How Labels Can Influence Our Actions
My husband and I were married on March 15, 1995. Looking back at these 26 years, I can see the gray and black stain of trials. However, our marriage has been filled mainly with a tapestry of beautiful colors. We have four exceptional children and live in beautiful New Zealand. Our way of life would be like most others if not for my husband’s illness.
Aubrey’s journey with hereditary ATTR amyloidosis started well before his diagnosis in 2013. At first, there were subtle signs, like bouts of diarrhea and a slight tingling in his hands. But these were never a cause for concern. When he lost his sense of taste and began losing a copious amount of weight in a short time, he pushed for further investigation, which led to the confirmation. We’ve been on this amyloidosis path ever since.
I honestly don’t know when my label as Aubrey’s wife changed to Aubrey’s caregiver. I can’t recall who first labeled me that, either. A healthcare professional, maybe? A friend? That label was stuck on me at some point by others, and over time, I accepted it and assumed the role.
If you have read any of my columns, you know that I believe a carer’s physical, mental, and emotional well-being are important. I share from my own personal journey, and my intention is to foster hope and let readers know that they are not alone. We are no good at attending to our loved ones if we are unwell.
Most struggles that caregivers and patients face stem from our thoughts. We are what we think we are, so being mindful of our mental state is very important.
One of the pathways to psyche misdirection is labeling. Labels are the words we use to describe ourselves. We may have adopted them ourselves, or society may have attached them to us. Labels can range from “I am a wife/husband/daughter” to the more sinister “I am useless/hopeless/unwanted.” The spectrum is broad.

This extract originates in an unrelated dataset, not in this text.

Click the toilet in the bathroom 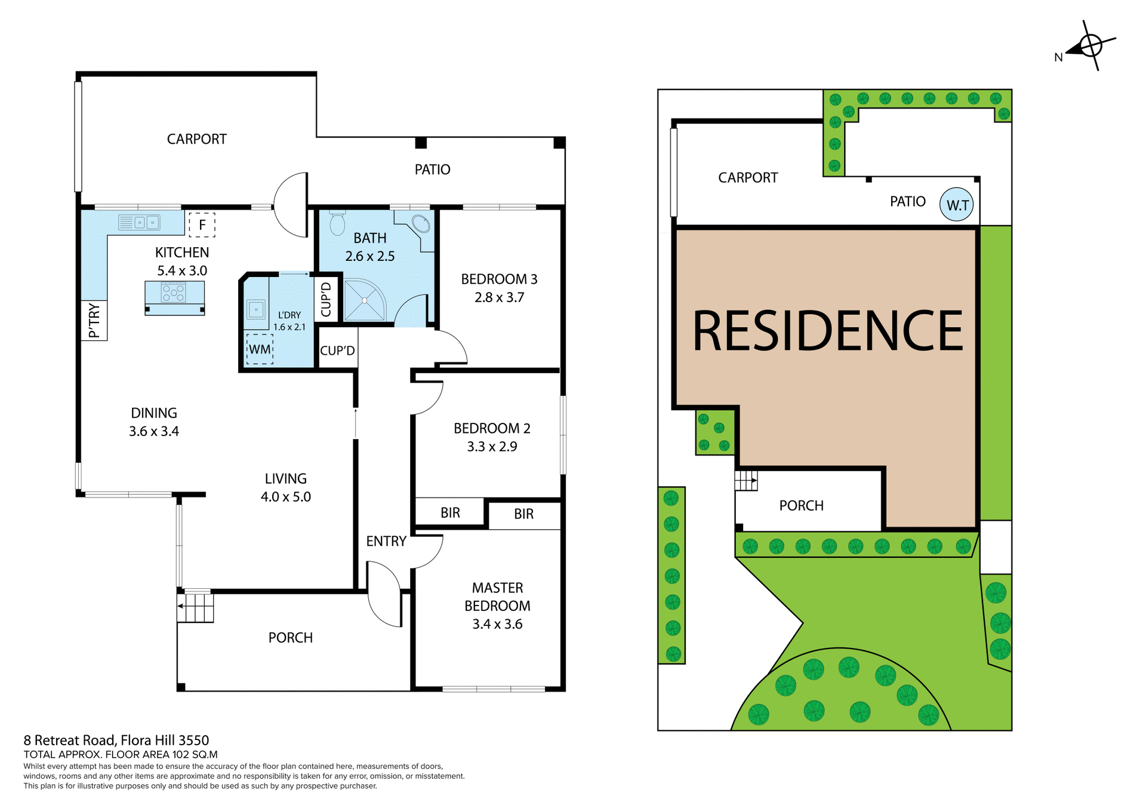(x=337, y=224)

The critical factor is the defining box we are placed in. Negative or positive, what we profess daily about ourselves will significantly affect our concept of ourselves. What we actively affirm will dictate the trajectory of our actions. Labels can be helpful in many ways, but they can also be unhealthy.
In preparing to write this column, I dissected the label “caregiver,” which I freely use these days. What unconscious connotation do I attach when I say that I am Aubrey’s caregiver? Am I a compassionate, capable, giving, and generous caregiver? Or, am I selfish, hopeless, defeated, and weak? As caregivers, we can become so narrowly focused on the tasks at hand that we may fail to take stock of what goes on behind the scenes in our heads.

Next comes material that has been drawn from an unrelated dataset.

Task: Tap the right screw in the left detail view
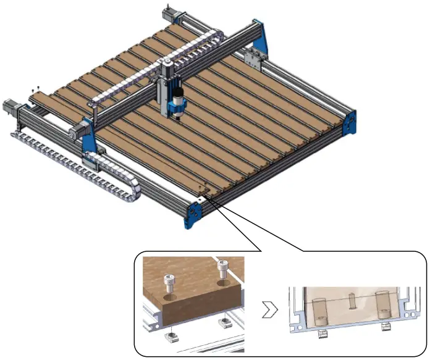click(x=222, y=269)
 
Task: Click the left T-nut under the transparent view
click(x=321, y=333)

Roman emperor and philosopher Marcus Aurelius said, “The happiness of your life depends upon the quality of your thoughts: therefore, guard accordingly, and take care that you entertain no notions unsuitable to virtue and reasonable nature.”
Whatever we sow in our mind, negative or positive, will grow. The labels that we (or others) slap on ourselves can either be a powerful motivator or undermine our potential. So today, cultivate an awareness of positivity. Don’t allow negative factors to overwhelm your situation. You have the power over your labels.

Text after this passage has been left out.